Subsequently, Javier and Carlos started to put the software online so that other labs could download and test it. This allowed the software to gain popularity and receive contributions from different labs around the world. At the time, the software was free.
Eventually, the possibility of creating a spin-off from the University of Santiago arose, coinciding with the start of the UniEmprende programme, the university’s first spin-off programme. At that time, in 2003, Santiago Domínguez, CEO of Mestrelab Research S.L. and third partner joined the project, and they decided to give a commercial focus to the project in order to take it to the market.
In 2004, they officially founded the company. They started working from a flat with two laptops, adopting the remote working approach that is now so common. At the time, one of the partners lived in England, as they had better access to the UK market from there. The transition from offering the software for free to charging for it was not easy, but they managed to gain traction and the company started to grow.
Today, Mestrelab Research S.L. not only offers support for MRI, but also covers various laboratory techniques, such as liquid chromatography, gas chromatography, optical spectroscopy, among others. Its main focus remains to enable scientists to extract the highest possible quality and quantity of information from experimental data, using signal processing algorithms and leveraging artificial intelligence for interpretation and analysis. Today, Mestrelab Research S.L. has more than 80 employees and continues to evolve its history.
– How is the research sector doing in Spain and Europe and if you want to compare it with the United States or other regions of the world?
Mainly, I have a perspective on Spain, Europe, and the UK. In terms of the state of the sector, it is clear that in the US there is much more R&D funding. However, it is important to distinguish between research in public and private institutions. On the private side, I think the problems are similar, but in public and academic institutions, as well as research centres, the US has much more funding for research, as do other countries such as Korea and Japan.
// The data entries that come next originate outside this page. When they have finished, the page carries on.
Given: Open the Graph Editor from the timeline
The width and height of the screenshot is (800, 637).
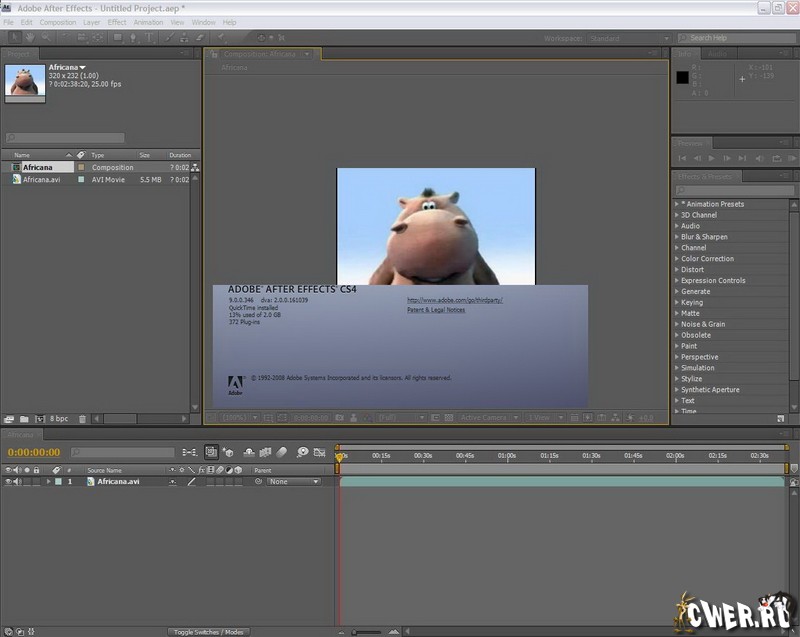Looking at the screenshot, I should [319, 453].
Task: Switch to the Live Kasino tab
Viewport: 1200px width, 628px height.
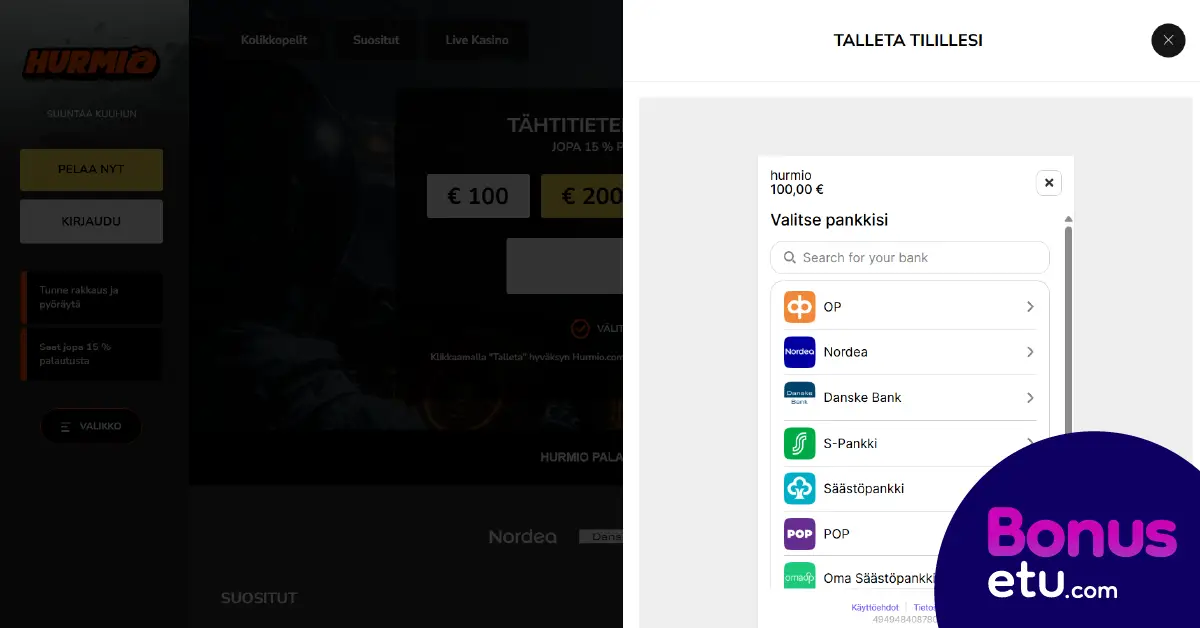Action: click(476, 40)
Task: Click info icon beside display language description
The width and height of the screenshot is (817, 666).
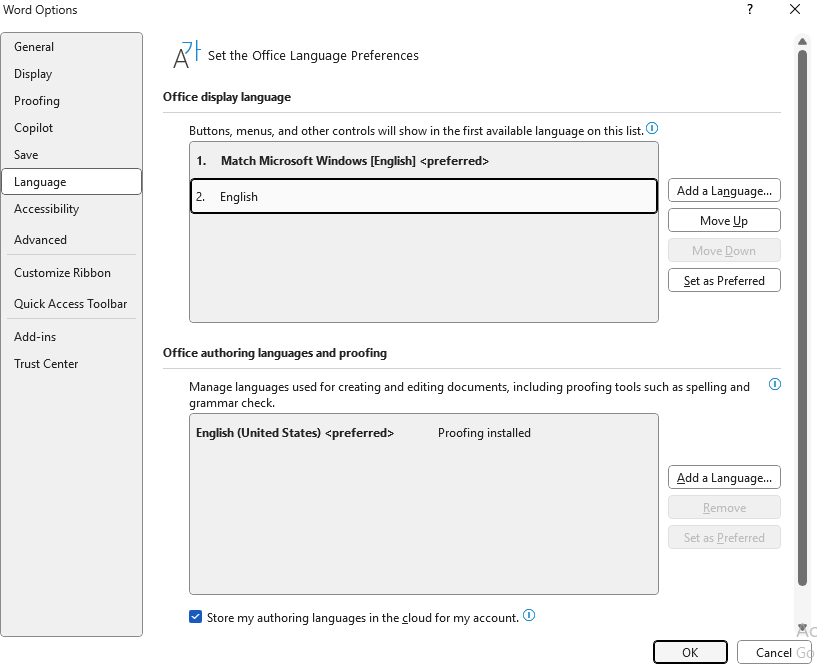Action: [x=652, y=129]
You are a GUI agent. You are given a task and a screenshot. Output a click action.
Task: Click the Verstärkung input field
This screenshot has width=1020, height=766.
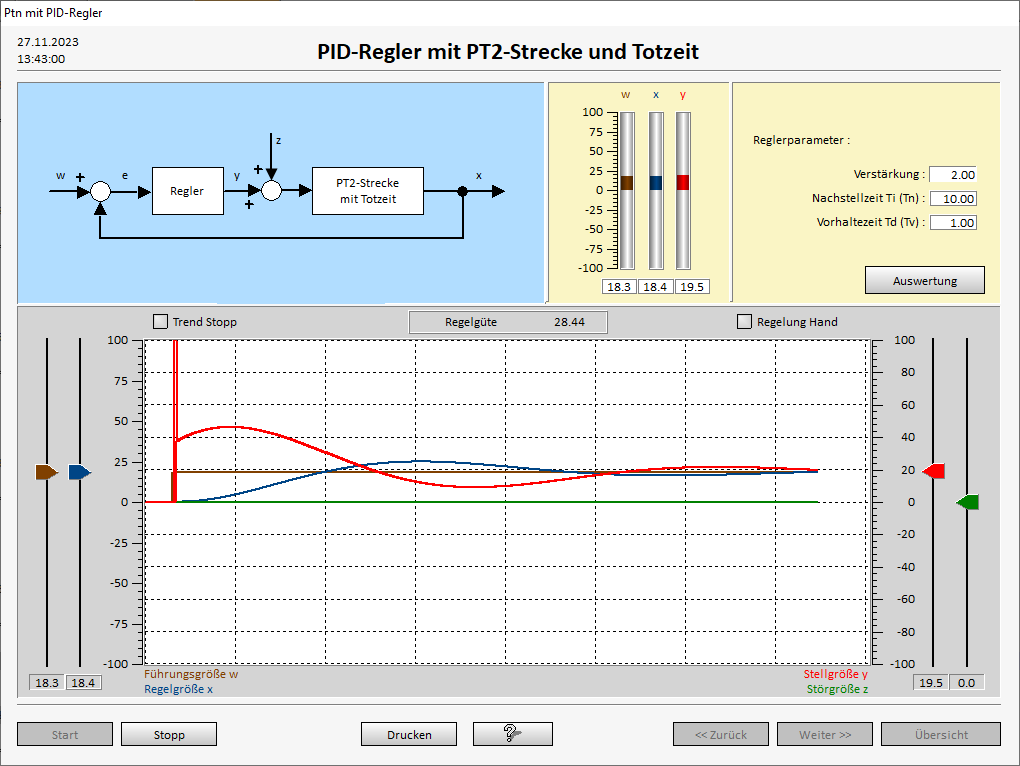[x=952, y=175]

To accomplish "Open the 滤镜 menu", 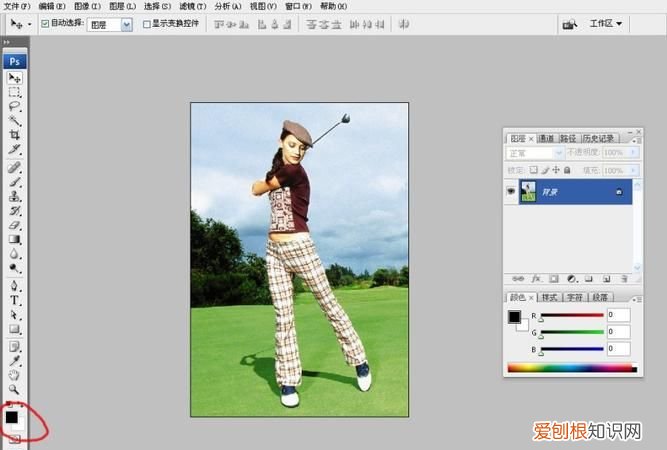I will coord(192,6).
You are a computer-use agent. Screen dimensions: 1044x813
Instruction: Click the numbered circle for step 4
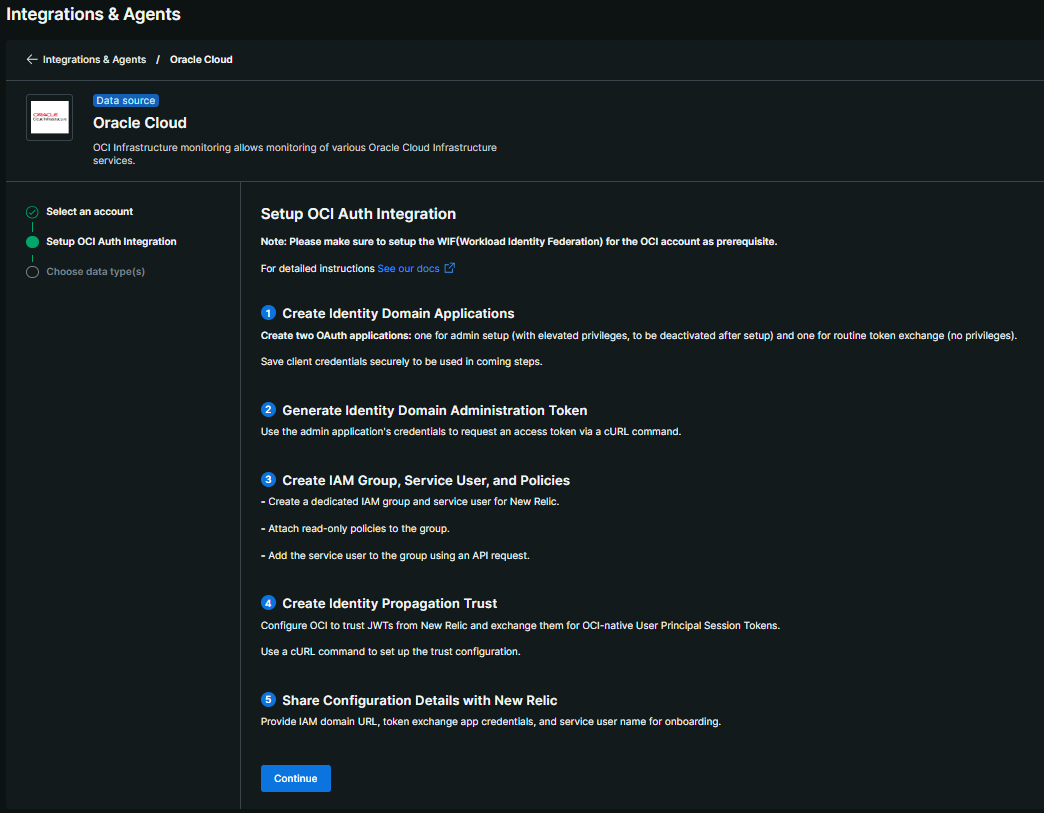[268, 603]
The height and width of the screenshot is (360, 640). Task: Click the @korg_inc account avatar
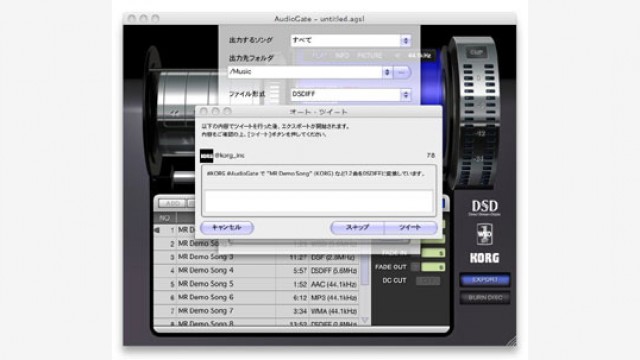click(x=207, y=156)
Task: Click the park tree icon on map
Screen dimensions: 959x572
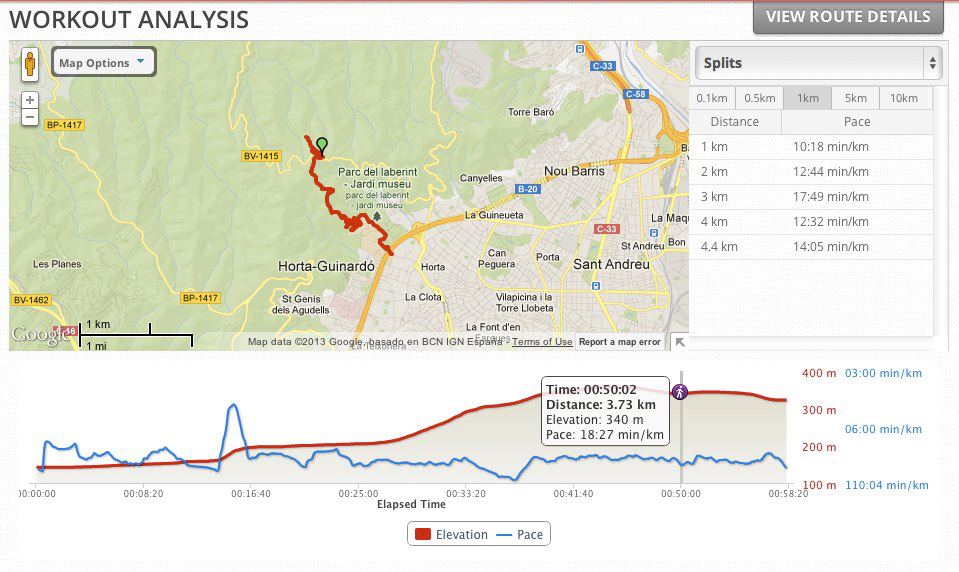Action: (377, 215)
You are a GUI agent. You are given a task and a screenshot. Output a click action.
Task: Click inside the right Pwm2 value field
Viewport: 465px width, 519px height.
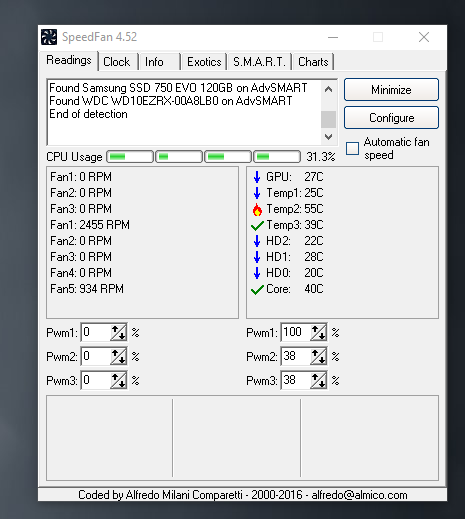[x=296, y=356]
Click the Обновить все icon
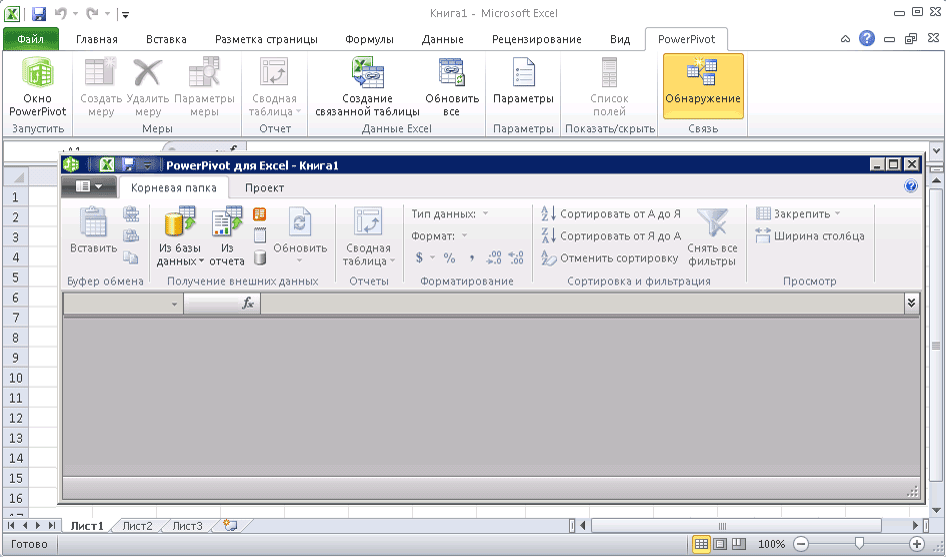 point(451,88)
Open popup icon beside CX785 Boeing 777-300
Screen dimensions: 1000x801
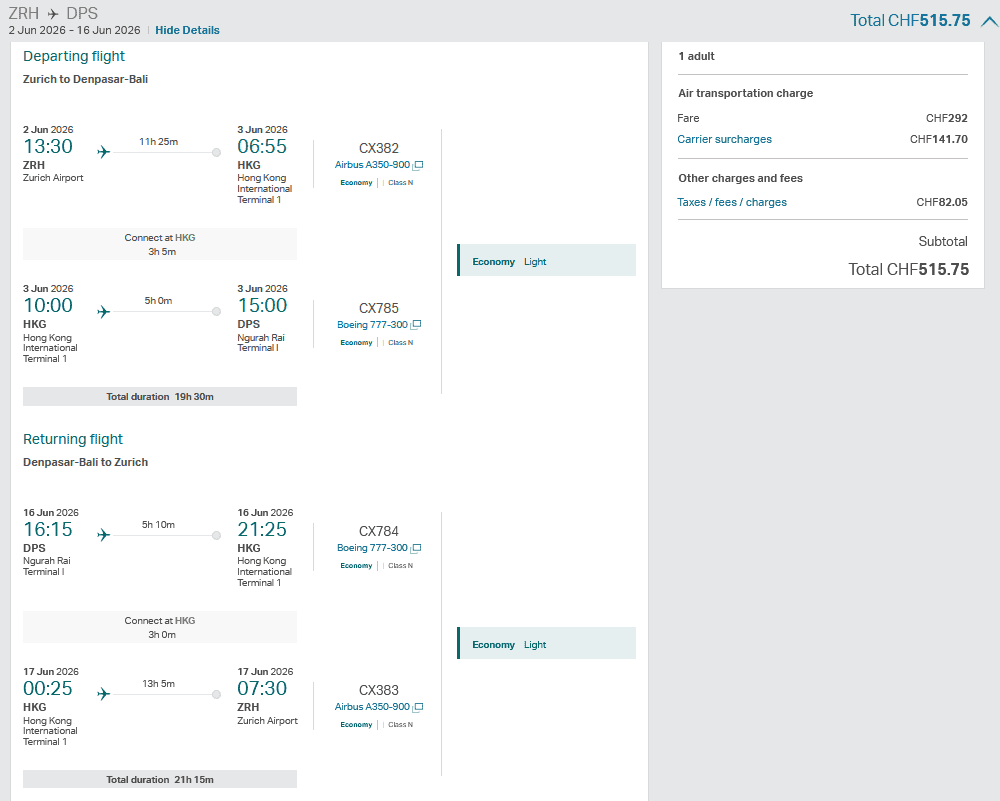point(416,325)
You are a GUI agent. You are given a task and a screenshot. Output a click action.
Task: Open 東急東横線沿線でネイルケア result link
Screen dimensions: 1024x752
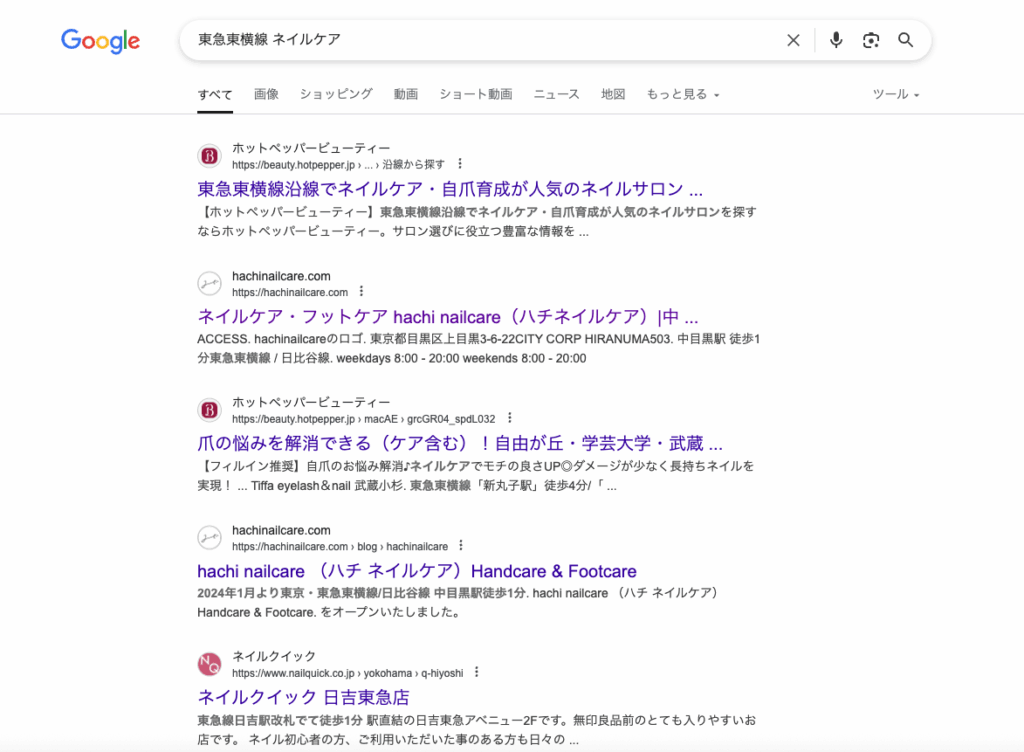(450, 189)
This is reflected in the percentage of GDP that these countries spend on research.
It is true that in the US, academia has a successful model of private funding through grants and the exploitation of patents at large universities, among others. In Europe, we have a disadvantage in this respect, as we are less well funded, but we also have the advantage of being able to do more with fewer resources. In the end, necessity sharpens ingenuity. From my perspective, it is easier to get funding for projects in the United States because of their greater funding, which allows them to be more competitive. However, competitive projects in Europe, especially in Spain, tend to be of high quality.
In Spain, for example, a lot of quality science is generated in our field, which is the life sciences. What has not been done so well in the past is to transfer that science to commercial or technology transfer initiatives. Something similar happens in industry. When you launch a company or a start-up in Europe or in the US, which involves a significant research component and therefore a considerable initial investment to move the project forward, it is much easier to fund it in the US. Generally, funding rounds are much larger, allowing more capital to be raised, speeding up the process, and increasing the chances of success.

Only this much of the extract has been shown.